_REQUIREMENT_: All lines with the word "chevron" must be pulled from the entries below.

_EXCERPTED RECORDS_:

──────────

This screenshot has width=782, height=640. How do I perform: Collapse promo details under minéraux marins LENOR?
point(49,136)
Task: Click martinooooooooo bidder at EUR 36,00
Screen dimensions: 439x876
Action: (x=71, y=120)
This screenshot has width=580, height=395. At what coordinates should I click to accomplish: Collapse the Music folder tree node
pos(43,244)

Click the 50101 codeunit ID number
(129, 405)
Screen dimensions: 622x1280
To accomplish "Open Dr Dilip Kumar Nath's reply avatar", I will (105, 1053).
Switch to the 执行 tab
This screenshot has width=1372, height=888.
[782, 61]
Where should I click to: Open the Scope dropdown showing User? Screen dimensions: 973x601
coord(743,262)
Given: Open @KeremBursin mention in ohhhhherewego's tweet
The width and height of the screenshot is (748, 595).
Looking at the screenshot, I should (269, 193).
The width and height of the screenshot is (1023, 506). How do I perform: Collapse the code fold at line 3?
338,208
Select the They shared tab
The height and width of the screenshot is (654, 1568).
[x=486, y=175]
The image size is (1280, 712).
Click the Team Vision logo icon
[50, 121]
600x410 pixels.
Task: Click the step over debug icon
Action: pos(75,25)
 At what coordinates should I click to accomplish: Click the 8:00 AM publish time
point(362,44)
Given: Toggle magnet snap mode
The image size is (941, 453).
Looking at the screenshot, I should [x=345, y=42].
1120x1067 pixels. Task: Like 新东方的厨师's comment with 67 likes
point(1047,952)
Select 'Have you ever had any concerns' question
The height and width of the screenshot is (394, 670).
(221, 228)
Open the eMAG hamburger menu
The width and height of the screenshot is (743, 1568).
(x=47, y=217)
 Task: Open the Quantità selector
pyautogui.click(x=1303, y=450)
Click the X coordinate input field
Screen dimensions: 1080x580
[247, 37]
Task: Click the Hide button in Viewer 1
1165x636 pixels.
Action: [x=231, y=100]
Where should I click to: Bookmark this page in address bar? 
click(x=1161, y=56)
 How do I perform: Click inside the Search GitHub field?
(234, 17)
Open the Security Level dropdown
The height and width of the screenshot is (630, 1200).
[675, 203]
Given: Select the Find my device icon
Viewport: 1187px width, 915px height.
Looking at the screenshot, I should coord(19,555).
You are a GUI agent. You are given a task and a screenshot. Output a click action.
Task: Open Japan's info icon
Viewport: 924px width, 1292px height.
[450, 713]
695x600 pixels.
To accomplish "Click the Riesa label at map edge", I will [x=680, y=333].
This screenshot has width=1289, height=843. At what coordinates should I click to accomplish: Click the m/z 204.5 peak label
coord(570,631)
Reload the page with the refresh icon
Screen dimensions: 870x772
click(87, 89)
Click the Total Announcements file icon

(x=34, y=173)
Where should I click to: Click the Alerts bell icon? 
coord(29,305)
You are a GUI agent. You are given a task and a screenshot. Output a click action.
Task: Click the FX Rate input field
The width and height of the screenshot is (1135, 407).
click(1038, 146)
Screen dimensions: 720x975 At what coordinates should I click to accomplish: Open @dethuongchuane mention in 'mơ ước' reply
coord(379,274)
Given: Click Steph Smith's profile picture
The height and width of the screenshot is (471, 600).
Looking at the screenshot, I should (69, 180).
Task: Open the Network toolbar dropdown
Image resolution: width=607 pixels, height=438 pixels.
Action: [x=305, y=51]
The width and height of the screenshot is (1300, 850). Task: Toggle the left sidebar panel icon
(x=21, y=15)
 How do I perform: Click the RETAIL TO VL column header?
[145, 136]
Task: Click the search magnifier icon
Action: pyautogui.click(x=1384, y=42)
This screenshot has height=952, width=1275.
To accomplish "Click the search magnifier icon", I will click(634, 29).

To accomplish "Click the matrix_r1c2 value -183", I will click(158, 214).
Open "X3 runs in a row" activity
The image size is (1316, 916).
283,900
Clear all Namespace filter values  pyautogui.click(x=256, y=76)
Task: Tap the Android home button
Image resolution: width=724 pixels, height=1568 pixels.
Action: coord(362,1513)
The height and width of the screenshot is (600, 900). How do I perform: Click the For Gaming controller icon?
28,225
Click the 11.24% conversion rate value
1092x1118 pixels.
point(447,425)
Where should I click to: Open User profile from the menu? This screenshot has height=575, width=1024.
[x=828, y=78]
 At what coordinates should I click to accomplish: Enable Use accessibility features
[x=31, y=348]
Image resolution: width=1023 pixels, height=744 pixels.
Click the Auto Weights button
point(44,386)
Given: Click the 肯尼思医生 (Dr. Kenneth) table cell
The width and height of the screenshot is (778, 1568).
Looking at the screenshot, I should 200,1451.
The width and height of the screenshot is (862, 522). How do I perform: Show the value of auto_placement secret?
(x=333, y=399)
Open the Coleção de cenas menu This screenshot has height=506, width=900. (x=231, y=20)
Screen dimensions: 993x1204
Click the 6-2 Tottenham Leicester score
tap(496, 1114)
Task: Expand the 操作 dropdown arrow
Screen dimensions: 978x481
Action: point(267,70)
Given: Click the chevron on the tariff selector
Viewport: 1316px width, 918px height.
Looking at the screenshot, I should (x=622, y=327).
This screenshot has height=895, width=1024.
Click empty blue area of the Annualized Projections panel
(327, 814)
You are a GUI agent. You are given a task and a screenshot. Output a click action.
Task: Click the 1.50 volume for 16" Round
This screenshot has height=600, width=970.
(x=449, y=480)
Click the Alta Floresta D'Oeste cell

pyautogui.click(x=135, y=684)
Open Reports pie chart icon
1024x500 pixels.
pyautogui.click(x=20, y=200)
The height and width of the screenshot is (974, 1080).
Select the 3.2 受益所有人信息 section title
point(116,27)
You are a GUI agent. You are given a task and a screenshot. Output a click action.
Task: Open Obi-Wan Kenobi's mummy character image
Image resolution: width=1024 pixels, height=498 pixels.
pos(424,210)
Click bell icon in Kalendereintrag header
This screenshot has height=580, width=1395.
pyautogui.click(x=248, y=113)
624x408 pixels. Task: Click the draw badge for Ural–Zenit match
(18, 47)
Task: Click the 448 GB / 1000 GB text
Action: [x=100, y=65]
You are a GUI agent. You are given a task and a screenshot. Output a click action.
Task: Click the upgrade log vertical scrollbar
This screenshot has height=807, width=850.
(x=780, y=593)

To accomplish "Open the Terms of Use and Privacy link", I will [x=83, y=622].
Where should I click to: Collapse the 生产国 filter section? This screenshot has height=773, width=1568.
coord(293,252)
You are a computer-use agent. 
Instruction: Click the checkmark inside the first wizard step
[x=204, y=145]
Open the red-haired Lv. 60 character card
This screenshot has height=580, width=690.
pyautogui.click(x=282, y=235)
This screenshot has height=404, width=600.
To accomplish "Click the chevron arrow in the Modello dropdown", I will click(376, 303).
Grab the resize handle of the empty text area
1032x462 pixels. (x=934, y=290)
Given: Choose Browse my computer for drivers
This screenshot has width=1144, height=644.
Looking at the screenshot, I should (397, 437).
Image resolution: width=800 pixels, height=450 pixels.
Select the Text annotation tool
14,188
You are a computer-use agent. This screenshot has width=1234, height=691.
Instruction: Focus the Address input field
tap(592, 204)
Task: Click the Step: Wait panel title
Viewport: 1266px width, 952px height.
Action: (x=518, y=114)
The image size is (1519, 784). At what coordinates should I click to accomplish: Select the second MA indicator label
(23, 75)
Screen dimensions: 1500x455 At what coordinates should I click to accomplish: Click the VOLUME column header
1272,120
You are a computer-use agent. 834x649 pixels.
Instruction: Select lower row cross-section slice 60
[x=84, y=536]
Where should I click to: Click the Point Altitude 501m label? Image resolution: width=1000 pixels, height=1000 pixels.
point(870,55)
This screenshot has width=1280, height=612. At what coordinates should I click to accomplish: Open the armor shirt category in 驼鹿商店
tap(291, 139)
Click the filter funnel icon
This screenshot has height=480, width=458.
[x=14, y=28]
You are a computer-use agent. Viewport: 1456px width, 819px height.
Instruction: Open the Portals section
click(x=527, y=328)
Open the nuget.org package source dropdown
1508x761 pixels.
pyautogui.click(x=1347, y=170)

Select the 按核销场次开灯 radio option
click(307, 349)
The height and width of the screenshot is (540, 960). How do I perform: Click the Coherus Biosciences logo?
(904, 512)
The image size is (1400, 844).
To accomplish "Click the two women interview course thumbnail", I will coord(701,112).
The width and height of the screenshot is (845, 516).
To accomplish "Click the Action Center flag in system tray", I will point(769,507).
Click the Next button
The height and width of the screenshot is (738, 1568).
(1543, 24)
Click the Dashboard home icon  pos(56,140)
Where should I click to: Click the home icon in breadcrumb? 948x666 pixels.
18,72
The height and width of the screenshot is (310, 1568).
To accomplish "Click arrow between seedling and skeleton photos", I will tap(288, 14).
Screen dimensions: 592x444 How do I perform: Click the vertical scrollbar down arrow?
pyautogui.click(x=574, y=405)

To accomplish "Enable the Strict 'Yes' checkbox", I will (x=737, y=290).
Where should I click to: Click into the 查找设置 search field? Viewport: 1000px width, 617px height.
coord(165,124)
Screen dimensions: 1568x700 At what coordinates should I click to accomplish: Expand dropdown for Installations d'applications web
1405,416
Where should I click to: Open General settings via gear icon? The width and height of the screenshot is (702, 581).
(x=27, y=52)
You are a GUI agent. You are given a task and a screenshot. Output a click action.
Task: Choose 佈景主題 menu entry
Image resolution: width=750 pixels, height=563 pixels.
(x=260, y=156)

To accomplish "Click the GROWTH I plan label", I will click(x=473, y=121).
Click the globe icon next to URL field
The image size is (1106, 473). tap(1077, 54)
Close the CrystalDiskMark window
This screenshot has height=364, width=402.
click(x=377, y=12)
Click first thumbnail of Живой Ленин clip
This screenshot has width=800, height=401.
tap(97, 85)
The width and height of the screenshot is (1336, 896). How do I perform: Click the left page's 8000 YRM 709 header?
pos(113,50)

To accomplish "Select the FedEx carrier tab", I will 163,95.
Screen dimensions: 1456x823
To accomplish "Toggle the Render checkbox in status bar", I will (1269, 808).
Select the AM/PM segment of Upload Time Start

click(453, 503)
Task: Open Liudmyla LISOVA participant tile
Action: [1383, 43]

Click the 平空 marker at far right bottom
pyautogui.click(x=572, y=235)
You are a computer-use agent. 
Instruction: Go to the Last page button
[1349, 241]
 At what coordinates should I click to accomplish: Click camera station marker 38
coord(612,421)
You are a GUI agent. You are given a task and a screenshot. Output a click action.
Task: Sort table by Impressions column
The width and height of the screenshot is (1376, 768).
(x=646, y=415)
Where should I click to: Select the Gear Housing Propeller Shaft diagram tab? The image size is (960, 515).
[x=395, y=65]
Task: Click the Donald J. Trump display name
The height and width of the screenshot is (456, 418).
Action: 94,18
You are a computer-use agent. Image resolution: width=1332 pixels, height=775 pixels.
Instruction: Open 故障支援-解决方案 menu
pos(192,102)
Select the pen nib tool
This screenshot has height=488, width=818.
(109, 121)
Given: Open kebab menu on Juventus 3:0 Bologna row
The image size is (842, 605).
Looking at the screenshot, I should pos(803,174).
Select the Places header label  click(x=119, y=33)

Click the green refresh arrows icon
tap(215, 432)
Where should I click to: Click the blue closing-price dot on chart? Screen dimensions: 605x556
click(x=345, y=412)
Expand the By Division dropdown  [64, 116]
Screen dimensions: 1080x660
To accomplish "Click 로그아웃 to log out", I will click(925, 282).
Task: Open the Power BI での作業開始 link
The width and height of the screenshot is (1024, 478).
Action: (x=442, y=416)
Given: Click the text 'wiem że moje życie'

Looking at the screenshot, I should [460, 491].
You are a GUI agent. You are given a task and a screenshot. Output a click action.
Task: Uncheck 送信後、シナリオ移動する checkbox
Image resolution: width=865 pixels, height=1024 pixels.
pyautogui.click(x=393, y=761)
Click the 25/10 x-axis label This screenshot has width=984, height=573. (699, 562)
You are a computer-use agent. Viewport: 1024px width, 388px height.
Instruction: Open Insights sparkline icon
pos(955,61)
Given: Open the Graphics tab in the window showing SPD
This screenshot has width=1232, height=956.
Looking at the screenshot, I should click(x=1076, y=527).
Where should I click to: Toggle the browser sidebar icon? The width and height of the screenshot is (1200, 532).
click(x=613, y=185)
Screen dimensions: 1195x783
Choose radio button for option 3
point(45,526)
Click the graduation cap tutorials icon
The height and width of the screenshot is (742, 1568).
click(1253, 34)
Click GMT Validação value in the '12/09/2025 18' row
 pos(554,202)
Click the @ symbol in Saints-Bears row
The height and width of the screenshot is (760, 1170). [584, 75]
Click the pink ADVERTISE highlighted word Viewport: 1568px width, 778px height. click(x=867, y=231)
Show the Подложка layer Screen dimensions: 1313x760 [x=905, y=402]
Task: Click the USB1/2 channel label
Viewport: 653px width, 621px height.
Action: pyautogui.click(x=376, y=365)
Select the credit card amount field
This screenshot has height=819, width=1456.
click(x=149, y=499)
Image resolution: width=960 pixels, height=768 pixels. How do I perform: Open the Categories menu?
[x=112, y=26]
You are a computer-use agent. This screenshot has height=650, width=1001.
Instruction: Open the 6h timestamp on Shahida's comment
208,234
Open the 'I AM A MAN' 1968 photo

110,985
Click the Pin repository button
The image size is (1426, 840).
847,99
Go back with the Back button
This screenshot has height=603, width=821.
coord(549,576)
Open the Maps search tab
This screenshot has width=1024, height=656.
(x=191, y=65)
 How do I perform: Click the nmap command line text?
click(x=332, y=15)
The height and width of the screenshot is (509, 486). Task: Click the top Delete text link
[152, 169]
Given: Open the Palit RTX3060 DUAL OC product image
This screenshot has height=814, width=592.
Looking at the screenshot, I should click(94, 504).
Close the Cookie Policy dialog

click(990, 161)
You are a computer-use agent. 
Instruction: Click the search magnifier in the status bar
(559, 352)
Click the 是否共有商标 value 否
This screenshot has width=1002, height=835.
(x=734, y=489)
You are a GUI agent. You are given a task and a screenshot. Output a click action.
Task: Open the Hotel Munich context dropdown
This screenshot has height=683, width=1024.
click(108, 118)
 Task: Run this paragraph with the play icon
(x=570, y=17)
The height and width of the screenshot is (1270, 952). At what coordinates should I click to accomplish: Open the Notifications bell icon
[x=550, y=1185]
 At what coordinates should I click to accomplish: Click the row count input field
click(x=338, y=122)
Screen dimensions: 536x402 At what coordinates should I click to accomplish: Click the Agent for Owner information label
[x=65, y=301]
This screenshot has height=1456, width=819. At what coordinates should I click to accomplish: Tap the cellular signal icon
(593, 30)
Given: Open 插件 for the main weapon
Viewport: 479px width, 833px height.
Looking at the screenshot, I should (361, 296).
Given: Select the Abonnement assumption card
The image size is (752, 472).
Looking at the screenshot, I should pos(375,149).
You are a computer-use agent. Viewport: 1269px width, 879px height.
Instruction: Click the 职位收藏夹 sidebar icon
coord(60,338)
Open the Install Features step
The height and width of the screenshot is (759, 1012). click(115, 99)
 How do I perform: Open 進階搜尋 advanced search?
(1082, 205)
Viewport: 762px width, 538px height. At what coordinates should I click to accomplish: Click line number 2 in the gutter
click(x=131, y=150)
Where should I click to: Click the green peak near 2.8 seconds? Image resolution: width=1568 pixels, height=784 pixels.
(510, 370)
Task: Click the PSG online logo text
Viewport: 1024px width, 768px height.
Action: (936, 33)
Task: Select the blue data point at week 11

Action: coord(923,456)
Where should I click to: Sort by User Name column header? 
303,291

──────────

_ANSWER FOR THE TASK_:
Given: Click the chevron on the tariff selector
To accomplish "Click the chevron arrow in the Modello dropdown", I will click(376, 303).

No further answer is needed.